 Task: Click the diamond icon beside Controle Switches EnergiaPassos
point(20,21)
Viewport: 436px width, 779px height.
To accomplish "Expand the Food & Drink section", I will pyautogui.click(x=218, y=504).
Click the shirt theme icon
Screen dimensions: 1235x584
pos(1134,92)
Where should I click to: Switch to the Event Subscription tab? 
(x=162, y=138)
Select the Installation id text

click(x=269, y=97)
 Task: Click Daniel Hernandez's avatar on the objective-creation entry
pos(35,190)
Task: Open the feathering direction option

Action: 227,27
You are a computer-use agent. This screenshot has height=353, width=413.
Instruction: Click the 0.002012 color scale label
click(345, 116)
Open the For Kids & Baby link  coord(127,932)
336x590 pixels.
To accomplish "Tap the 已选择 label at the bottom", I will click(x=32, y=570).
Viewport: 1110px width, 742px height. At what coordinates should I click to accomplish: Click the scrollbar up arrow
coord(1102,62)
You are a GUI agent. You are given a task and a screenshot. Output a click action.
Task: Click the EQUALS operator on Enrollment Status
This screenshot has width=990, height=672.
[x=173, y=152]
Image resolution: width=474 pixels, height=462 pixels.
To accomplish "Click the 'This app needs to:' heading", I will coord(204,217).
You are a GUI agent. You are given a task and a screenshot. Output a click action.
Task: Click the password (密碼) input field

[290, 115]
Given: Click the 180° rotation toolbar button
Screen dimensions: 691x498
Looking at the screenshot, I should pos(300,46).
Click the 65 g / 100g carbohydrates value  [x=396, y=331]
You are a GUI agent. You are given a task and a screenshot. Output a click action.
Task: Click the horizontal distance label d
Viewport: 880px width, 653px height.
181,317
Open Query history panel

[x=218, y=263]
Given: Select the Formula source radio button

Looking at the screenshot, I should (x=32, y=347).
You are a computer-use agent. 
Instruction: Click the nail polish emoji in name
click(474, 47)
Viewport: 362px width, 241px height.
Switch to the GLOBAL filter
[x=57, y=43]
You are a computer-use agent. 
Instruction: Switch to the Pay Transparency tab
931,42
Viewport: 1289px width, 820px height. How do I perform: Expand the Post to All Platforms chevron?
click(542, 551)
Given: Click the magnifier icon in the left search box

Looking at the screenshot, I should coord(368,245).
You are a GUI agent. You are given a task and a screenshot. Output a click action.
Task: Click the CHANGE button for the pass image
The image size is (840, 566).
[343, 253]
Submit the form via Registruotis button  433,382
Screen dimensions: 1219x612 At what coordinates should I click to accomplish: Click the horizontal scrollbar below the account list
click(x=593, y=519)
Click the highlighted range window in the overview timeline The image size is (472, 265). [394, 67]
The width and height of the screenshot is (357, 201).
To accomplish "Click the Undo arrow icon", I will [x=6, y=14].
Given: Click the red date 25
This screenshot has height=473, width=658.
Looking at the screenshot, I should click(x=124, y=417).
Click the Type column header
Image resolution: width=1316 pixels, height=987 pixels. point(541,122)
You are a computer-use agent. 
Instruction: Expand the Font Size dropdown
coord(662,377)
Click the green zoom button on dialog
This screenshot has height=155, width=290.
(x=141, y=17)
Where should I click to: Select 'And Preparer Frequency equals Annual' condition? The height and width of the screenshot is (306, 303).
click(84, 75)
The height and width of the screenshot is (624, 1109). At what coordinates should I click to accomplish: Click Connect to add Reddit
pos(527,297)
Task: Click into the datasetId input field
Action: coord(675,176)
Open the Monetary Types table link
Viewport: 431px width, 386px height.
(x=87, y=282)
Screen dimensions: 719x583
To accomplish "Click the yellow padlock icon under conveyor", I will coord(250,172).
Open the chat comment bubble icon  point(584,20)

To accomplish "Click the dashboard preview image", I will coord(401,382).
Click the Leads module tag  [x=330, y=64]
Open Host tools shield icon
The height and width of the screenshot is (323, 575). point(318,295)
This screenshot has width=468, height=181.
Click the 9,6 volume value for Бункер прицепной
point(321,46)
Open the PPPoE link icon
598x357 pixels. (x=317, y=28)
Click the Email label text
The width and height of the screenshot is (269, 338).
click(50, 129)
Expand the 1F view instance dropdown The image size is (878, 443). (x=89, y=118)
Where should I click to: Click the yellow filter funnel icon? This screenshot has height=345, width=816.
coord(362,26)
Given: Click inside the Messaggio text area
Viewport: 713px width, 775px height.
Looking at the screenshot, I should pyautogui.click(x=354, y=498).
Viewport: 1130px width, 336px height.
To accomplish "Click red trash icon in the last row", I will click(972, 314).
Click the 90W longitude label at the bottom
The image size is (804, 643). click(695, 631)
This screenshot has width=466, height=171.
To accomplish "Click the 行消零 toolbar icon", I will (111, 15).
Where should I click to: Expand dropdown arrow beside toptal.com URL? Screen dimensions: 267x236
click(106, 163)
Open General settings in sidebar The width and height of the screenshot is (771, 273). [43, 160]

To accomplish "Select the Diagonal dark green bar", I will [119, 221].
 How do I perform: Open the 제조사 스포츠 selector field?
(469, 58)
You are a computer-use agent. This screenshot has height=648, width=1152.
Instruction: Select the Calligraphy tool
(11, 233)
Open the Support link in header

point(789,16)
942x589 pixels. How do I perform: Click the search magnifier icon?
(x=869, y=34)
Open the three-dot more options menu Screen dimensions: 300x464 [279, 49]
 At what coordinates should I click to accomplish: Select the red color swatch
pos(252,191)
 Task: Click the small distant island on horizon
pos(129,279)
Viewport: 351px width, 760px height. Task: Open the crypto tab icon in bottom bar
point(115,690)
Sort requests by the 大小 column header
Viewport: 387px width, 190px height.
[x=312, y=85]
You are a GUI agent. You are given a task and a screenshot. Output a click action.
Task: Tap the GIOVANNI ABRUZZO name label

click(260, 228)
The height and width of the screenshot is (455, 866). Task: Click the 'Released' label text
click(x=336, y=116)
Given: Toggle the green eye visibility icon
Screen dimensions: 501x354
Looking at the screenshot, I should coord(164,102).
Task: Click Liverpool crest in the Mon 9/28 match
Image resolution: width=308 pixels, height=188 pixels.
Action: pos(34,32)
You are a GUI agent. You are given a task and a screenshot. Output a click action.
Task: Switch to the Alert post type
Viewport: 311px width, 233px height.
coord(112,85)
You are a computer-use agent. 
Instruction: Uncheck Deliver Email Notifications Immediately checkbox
● ● ● ●
■ WORK ITEM
Copy every line of the records above, starting with the first, up to and including the line containing "has height=353, width=413.".

■ ANSWER SECTION
 Task: Click the diamond icon beside Controle Switches EnergiaPassos
point(20,21)
Viewport: 436px width, 779px height.
To accomplish "Expand the Food & Drink section", I will pyautogui.click(x=218, y=504).
Click the shirt theme icon
Screen dimensions: 1235x584
pos(1134,92)
Where should I click to: Switch to the Event Subscription tab? 
(x=162, y=138)
Select the Installation id text

click(x=269, y=97)
 Task: Click Daniel Hernandez's avatar on the objective-creation entry
pos(35,190)
Task: Open the feathering direction option

Action: 227,27
You are a computer-use agent. This screenshot has height=353, width=413.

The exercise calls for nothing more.